Recorriendo sus céntricas cuadras, entendemos porqué la imagen que proyecta Popayán, es atribuida a la elegancia de su estilo colonial.  Parte de su valor, son sus nueve iglesias con sus cúpulas y campanarios, con esa arquitectura que llama poderosamente la atención de los visitantes. En cada esquina del centro histórico nos cruzamos con capillas o templos adornados con hermosos vitrales, retablos y tallas religiosas. Este admirable exceso de templos coloniales nos recuerda el papel que ha jugado la iglesia católica en la conformación de la ciudad a lo largo de su historia.

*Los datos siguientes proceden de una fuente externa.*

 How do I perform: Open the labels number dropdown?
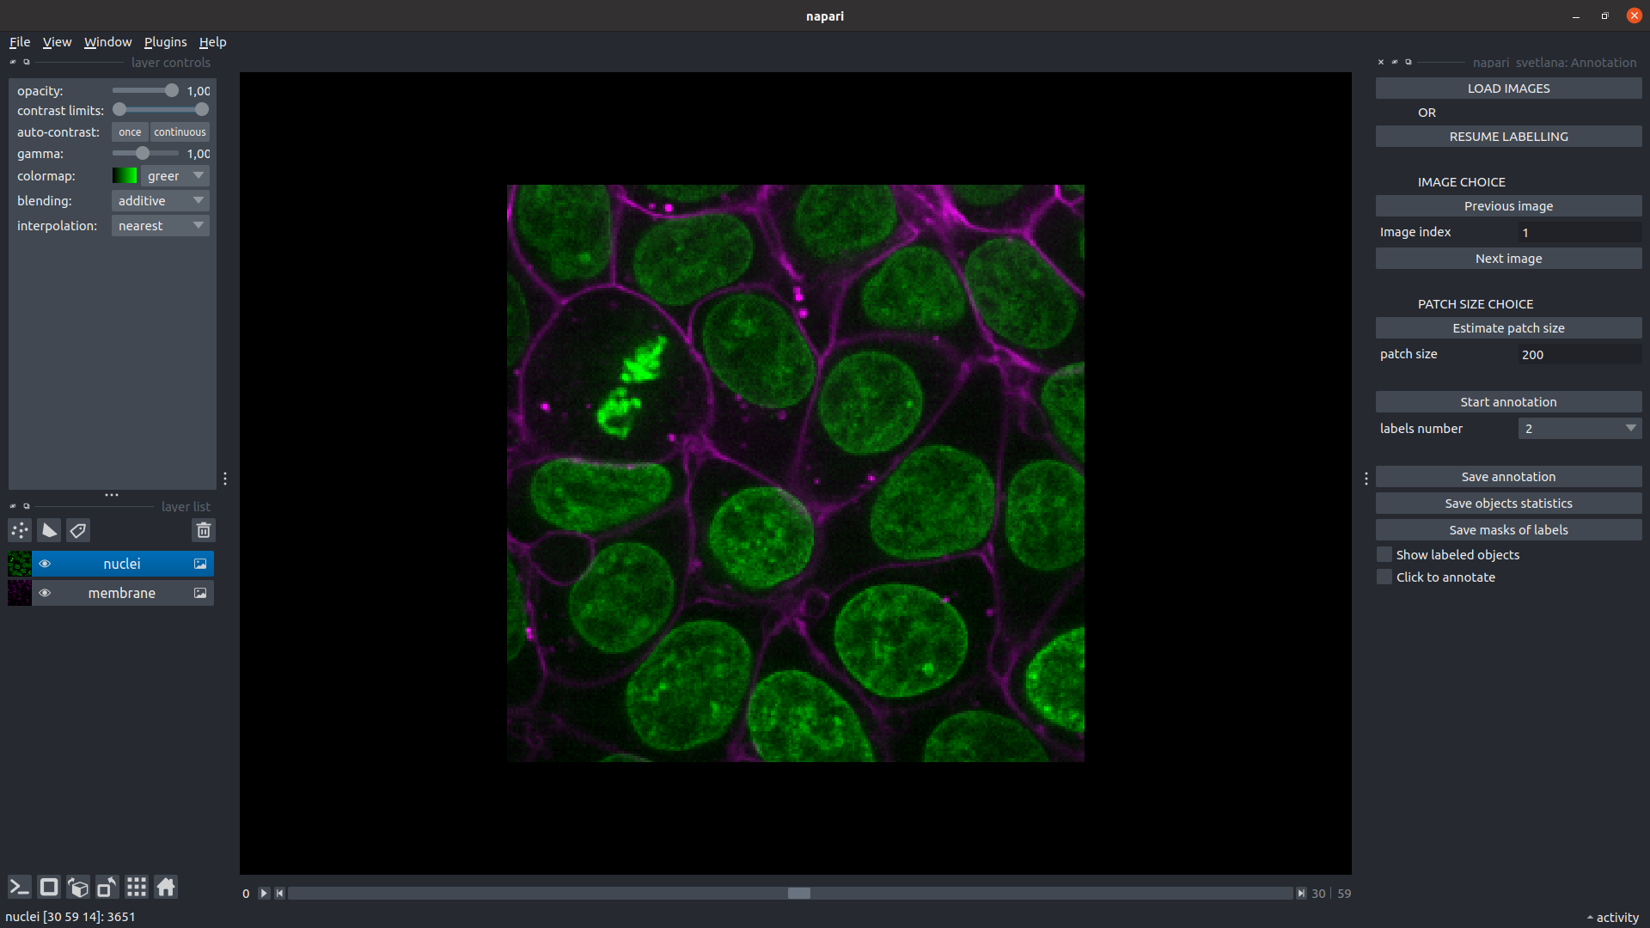click(x=1579, y=428)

Ahora, quítenle esa mezcla de historia y religiosidad que se combina en la ciudad. Túmbenle los portalones y las techumbres.  Píntenle sus muros de colorines a la ciudad blanca para que vean en que queda. Popayán es una ciudad de iglesias. Una muestra de ello: La Ermita, La Catedral, Santo Domingo, San Agustín, San Francisco, Santo Domingo, La Encarnación, el Carmen y Belén, esta última, con una gran cruz de piedra con inscripciones en las que se implora el favor divino contra los mortales enemigos de la ciudad: el comején, los rayos, los terremotos y esa plaga devastadora: “constructores de la destrucción”.

Varios de mis artículos registran la ruina en cadena con el contagioso virus de: destruir, destruir y destruir. Han hecho tanto por dañar la ciudad y, de tal manera, que lo que queda es poco. Caminando y oteando las múltiples puertecillas, esparcidas por el centro de la ciudad que dan rienda suelta a almacencillos de pacotilla, testimonian la demolición de las plantas bajas de Popayán.

El empotramiento del “adefesio” que no edificio, dentro de un caserón antiguo, en una relación de espacios y organización de los mismos, aunque modernos, pero girando adentro de un patio con característica propia de la arquitectura colonial, es el modelo actual de la época del asombro en que vivimos.

Preservar edificaciones antiguas, es una posibilidad limitada, aunque la ley ampara el estilo colonial, la incumplen.  Así es que, casas y caserones, quedan en manos de negociantes de propiedad raíz. Y, ante la falta de voluntad política para establecer un efectivo mecanismo de protección, solamente nos queda decir: adiós al viejo Popayán. Que mi generación con mucha nostalgia, solo recuerde: Así era Popayán.

La ciudad de nuestros antepasados, construida con tanto esmero, duerme ahora ese sueño fantasmal del recuerdo, que al caminarla se percibe un olor impreciso.